Lines 96-102: The goal of the proposed algorithm is to produce a sensitive and consistent (unbiased) cloud mask over the entire IASI lifespan using as a reference dataset the version 6.5 (v6.5) of the operational IASI L2 cloud product (August et al., 2012). The latter shows a clear improvement over the previous version (v6.4) when compared to the cloud products from the Cloud-Aerosol LIdar with Orthogonal Polarization (CALIOP) onboard the Cloud-Aerosol LiDAR and Infrared Pathfinder Satellite Observation (CALIPSO, Winker et al., 2007), as reported in the CALIOP-CALIPSO IASI Level 2 geophysical products monitoring reports available at https://www.eumetsat.int/iasi-level-2-geophysical-products-monitoring-reports (accessed online on August 10, 2022). The retrieval method presented here is based on a supervised NN relying on the IASI radiance spectra only, […].

1. As far as I understand, the present requirements to articles published in EGU open access journals include the distribution of the codes and/or the data used in the article. To my knowledge, the trained neural network of a kind applied in the manuscript can be represented by a couple of pages of ASCII-text in pseudocode (variables of the first layer = linear combination of the variables of zero-layer, second layer =…, …, result= linear combination of the variables of N-1th layer).
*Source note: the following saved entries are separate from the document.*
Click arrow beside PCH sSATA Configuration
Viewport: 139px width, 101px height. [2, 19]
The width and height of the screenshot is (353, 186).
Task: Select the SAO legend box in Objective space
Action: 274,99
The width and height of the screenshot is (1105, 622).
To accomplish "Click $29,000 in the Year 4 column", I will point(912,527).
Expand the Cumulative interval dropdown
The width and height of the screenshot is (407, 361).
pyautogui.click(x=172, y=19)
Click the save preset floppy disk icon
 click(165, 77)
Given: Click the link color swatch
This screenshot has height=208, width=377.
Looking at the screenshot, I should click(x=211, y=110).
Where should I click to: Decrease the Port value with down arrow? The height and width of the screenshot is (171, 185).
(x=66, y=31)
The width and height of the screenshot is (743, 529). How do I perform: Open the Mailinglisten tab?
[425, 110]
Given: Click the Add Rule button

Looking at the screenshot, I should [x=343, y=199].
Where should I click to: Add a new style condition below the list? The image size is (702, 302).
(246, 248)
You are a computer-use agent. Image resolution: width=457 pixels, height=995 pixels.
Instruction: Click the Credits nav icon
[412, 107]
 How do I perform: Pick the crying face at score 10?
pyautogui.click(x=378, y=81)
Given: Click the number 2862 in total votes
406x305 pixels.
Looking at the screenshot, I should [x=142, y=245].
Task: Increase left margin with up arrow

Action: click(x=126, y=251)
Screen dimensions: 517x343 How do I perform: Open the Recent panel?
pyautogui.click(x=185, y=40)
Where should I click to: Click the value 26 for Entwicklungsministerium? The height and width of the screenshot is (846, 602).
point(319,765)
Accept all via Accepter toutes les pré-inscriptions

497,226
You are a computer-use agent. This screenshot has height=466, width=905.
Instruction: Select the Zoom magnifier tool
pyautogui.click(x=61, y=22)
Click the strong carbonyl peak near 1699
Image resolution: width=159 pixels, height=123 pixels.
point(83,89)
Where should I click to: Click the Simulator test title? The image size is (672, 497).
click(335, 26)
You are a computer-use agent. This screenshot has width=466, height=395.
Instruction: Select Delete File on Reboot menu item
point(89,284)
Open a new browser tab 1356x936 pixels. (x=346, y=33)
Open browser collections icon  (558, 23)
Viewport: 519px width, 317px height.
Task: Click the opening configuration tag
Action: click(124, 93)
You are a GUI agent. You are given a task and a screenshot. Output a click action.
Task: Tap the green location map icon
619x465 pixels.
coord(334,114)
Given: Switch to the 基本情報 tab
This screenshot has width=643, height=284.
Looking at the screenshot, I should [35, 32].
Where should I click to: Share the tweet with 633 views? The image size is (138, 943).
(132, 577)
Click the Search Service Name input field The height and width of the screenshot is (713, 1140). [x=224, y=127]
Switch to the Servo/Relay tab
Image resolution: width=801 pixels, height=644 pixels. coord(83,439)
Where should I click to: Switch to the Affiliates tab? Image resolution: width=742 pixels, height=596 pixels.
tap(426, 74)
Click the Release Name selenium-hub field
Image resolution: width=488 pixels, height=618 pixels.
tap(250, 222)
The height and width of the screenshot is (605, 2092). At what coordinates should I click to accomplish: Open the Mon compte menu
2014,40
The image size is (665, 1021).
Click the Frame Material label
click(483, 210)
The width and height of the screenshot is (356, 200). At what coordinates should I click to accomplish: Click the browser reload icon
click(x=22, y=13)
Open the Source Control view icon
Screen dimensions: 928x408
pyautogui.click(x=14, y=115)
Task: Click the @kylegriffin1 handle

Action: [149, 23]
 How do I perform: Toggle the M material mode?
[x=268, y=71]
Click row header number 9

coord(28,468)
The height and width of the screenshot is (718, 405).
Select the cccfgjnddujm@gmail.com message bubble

It can be added to the manuscript itself or be provided as a supplement, but it should be certainly doable and it will be useful for the community.

This is indeed a good suggestion. We have generated a MATLAB function (provided in ASCII-text format) allowing to easily run the network on MATLAB and containing all the training variables (see "supplement.zip" in attachment here). An example code with one input (45 IASI channels and the orography) is provided as well.

1. The contribution functions for the channels centered at the same or close wavelengths for IASI and AIRS should be close to each other, see e.g. (Feofilov and Stubenrauch, 2017) mentioned in the manuscript. Correspondingly, I’m almost sure that the neural network trained for IASI will be applicable to AIRS and maybe even to other instruments like HIRS. It would be good to apply the NN to AIRS L1 data to show the potential and versatility of the method. Just a single map in the appendix would generalize the approach and the NN file explained in comment #2 will enable the other researchers to calculate their own cloud mask on the fly.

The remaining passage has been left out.